Vital records refer to the records of birth, marriage, and death. They represent the key genealogical phases in an individual’s life, and are the most universally kept records. The history of vital records in the United States has been, and continues to be, one filled with inconsistencies. This has made US research more challenging.
As the colonies in the United States began to be settled, they followed the pattern set by England, which had a state church. The Church of England had responsibility for recording christenings (and births), marriages, and burials (deaths) until 1837.
The colonies presented challenges, however, that the mother country did not have. Many individuals emigrated to the colonies because they wanted to practice a religion other than the Church of England. Immigration to the U.S. was also from many countries and those immigrants did not belong to the state church. Also, the population was more spread out than in England and churches had a more difficult time keeping track of all that happened.
The system of recording vital statistics grew slowly. One of the major factors that helped grow vital registration was disease. Doctors lobbied the legislatures to gather information so they could study and prevent the spread of diseases. Cholera and plague epidemics helped spur on the practice.
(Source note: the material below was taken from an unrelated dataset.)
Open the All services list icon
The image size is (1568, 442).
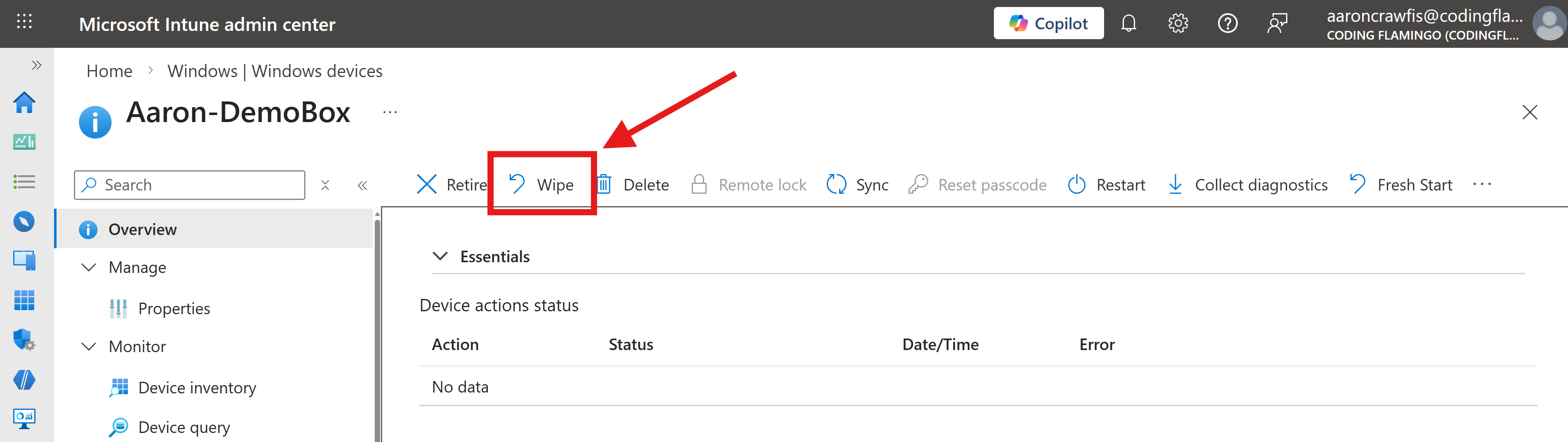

Another factor that has caused challenges in the United States vs. other countries in the world is that the limitation that the constitution placed on the Federal Government. Since the Federal Government was not granted powers in the area of vital records the task fell to the states. In most cases the counties maintained the records. This is still the case today. Unlike many countries, the United States does not have a central vital records index.
The outcome of each state and county recording information was that there were significant differences in what was captured. Standardization began to emerge in the late 1800’s as Congress created the National Board of Health that proposed standard record keeping practices. It was not until 1933, however, that a uniform recording system was adopted in all of the states in the Union.
Over the past few years vital records indexes have begun to be published. Many states have programs to digitize, transcribe, and publish vital records data online. In the coming years we may, for the first time, see a version of a national vital records index. I look forward to the day.
In the mean time the county records office and local church records remain the best place to search for vital records. The nature of these records have meant that genealogists have turned to other records like census, tax records, land records, and probate records, but vital records remain a valuable source of information in United States research.